The sharing features are good, and it’s quite cool to be able to build an annotated story from different charts / data from different projects (with one big caveat, below).
For me, the killer feature is the ability to run multi-project analysis. It’s like a cross between 2 other types of tool, knowledge management and survey analysis packages:
- knowledge management platforms are usually broad (search across lots of projects), but basic-to-useless at on-the-fly charting or tabulation, and only really surface static documents
- survey analysis tools are either attached to a specific survey platform (think SurveyGizmo, Qualtrics) or can be too analytically hefty for non specialists (SPSS, Q); and they’re also built to work with data from a single project.
KnowledgeHound has a good stab at combining these two strands in a single platform.
What can improve
If you’re looking to run sophisticated analysis or build visualisations with your own look-and-feel, KnowledgeHound probably isn’t for you.
Like anything, you can’t please everyone – and some expert research users will find the focus on simplicity too restrictive.
There is almost no flexibility in formatting and design of charts; and some frustrations are more than just aesthetic (e.g. there’s no way to customise the sort order of charts to ascending / descending values).
Although the ‘combine response’ feature is great, you can’t do your own re-coding on the fly.

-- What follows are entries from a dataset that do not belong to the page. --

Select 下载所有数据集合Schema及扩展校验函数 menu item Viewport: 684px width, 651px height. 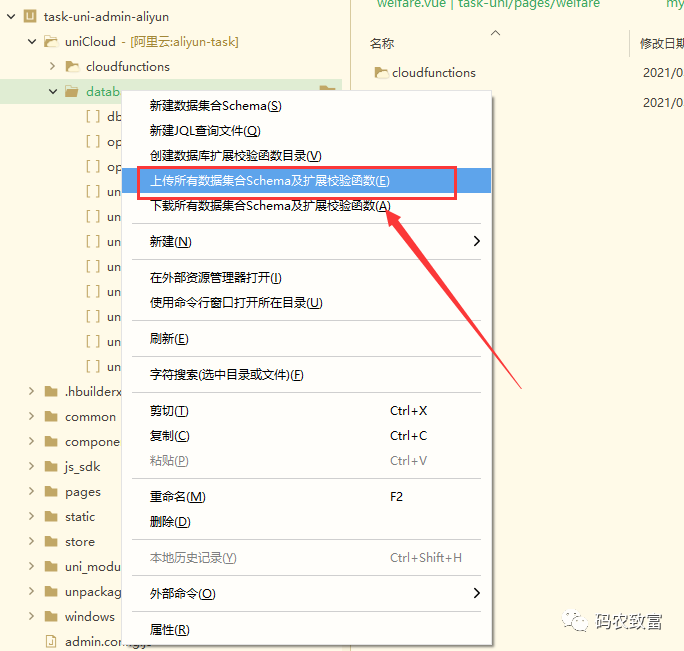point(269,206)
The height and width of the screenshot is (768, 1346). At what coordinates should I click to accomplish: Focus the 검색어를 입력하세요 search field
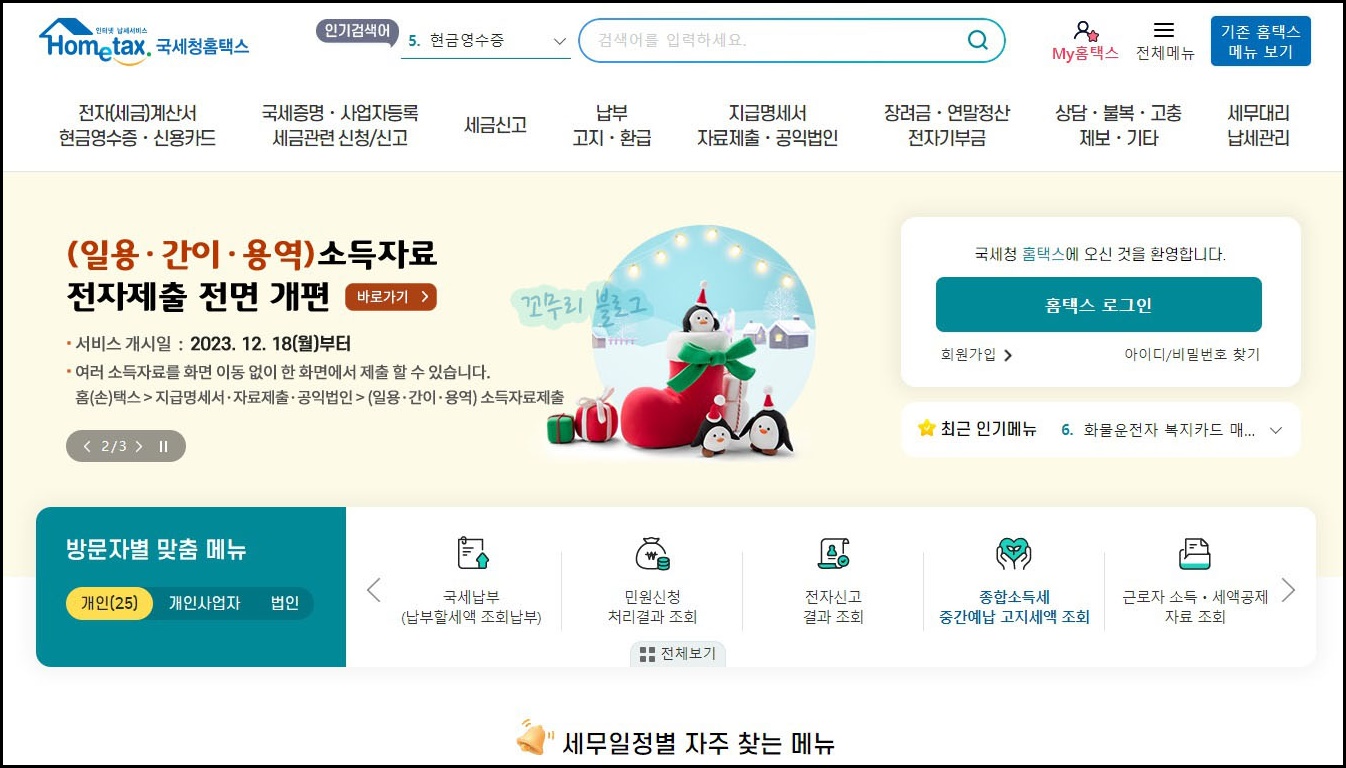tap(770, 40)
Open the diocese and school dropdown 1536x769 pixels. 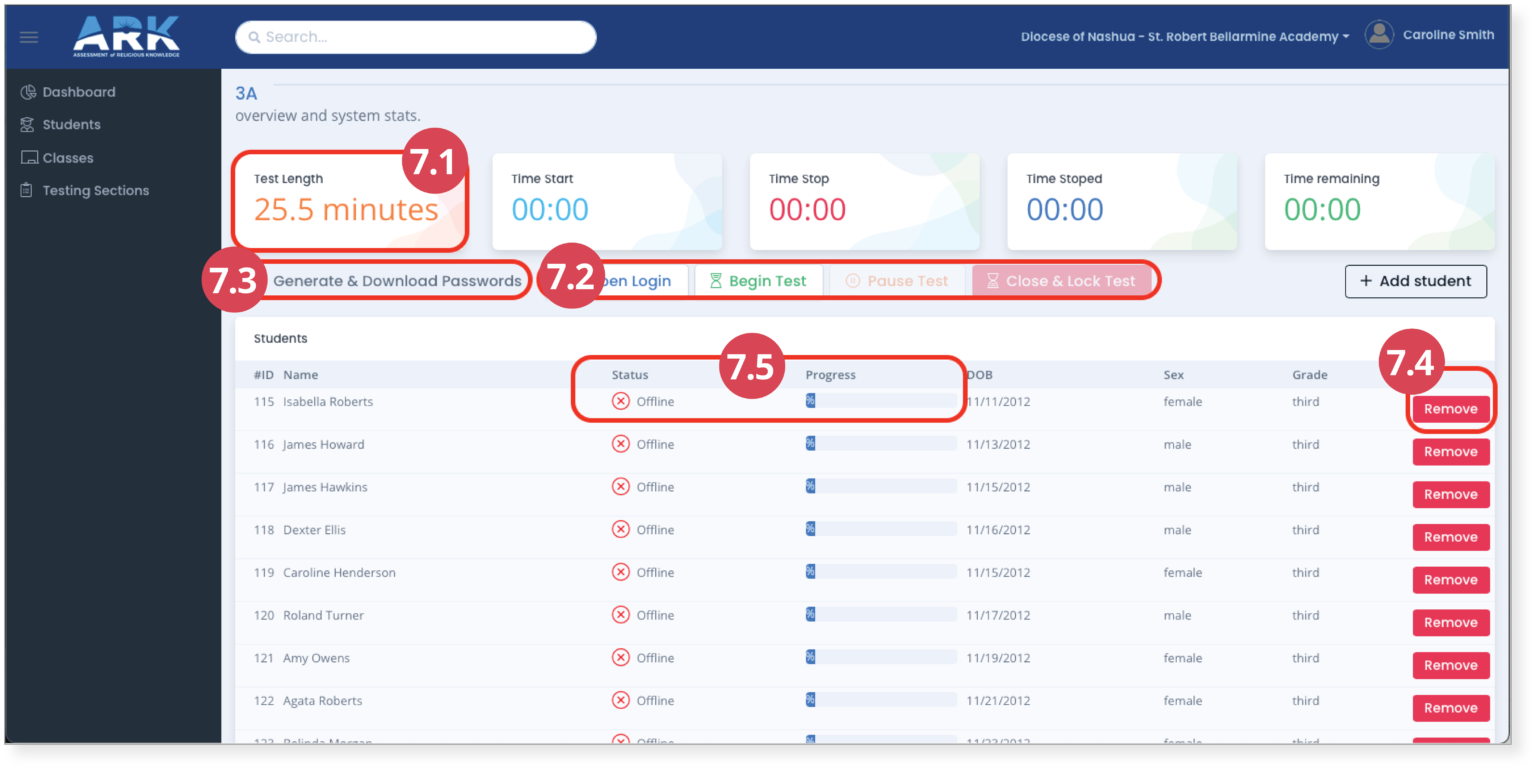(x=1184, y=36)
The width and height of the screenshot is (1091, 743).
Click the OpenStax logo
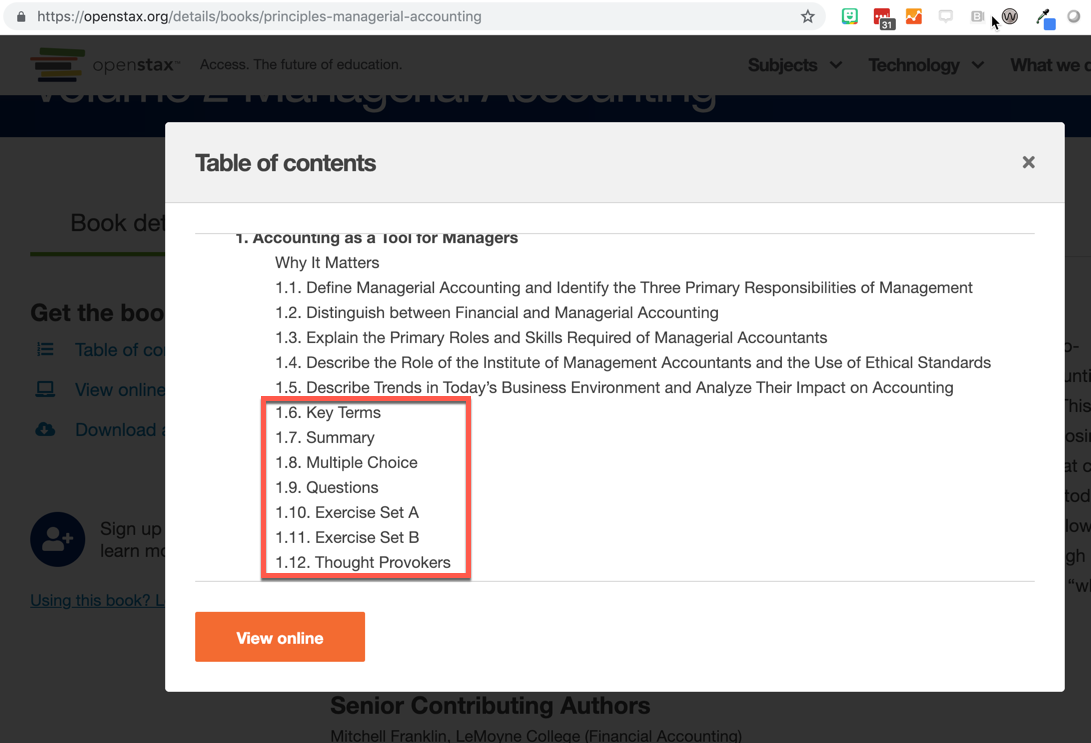100,64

For example, if you have categorical data (e.g. income brackets) and you want mean scores (by picking a mid point value in the codes), you’ll need to ask the KnowledgeHound team to do it for you. No biggie if you’re not in a rush, but power users will want more features like this.

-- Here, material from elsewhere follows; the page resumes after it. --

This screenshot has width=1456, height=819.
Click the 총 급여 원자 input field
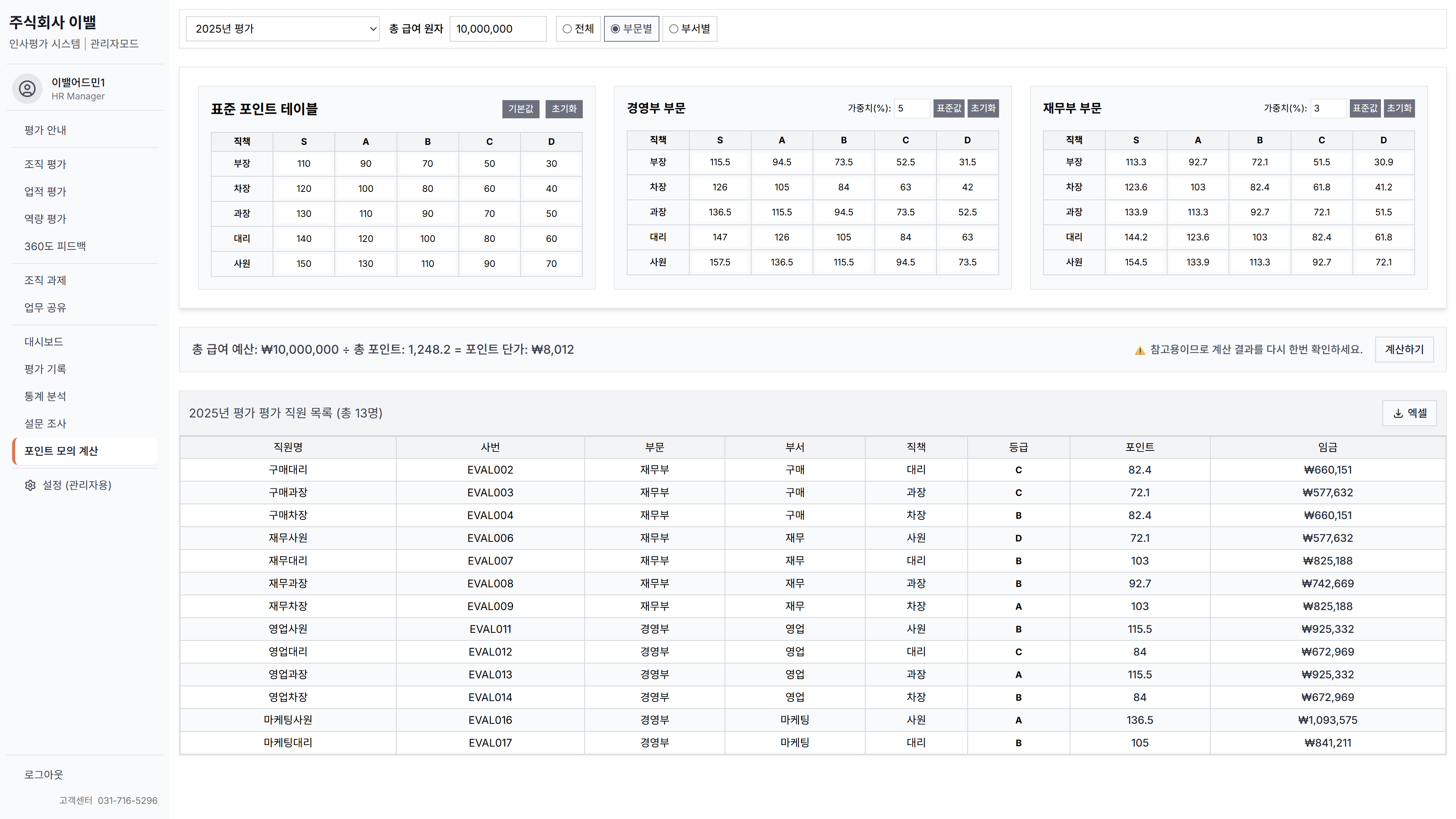pos(497,29)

And the stories capability, for me, falls just short of being great. PowerPoint – inelegant, old-school, death-by etc – is still the boss for communicating in most corporates. As well as building and sharing a KnowledgeHound story in the online app, I want to be able to export it to PowerPoint (with native charts and text, not just as pictures); and then have the fonts and colours render nicely in my own template.
UPDATE: This functionality is actually on the KnowledgeHound roadmap, and will be released later in Q4 2018.
KnowledgeHound is good at what it aims to do, and it occupies a unique spot in the market. It is trying to make survey data accessible to a much bigger audience of non-experts whilst still being useful for specialist researchers.
Balancing the needs of those two groups is a delicate trade-off – and KnowledgeHound tends to favour simplicity with its focus on search, ease of use and a core feature-set. Detail-hungry quant researchers may find it lacks some of the tools they want; but first time users in other teams will be up and running with it very quickly.
Customers include P&G, Spotify, Lyft, Danone and Whirlpool.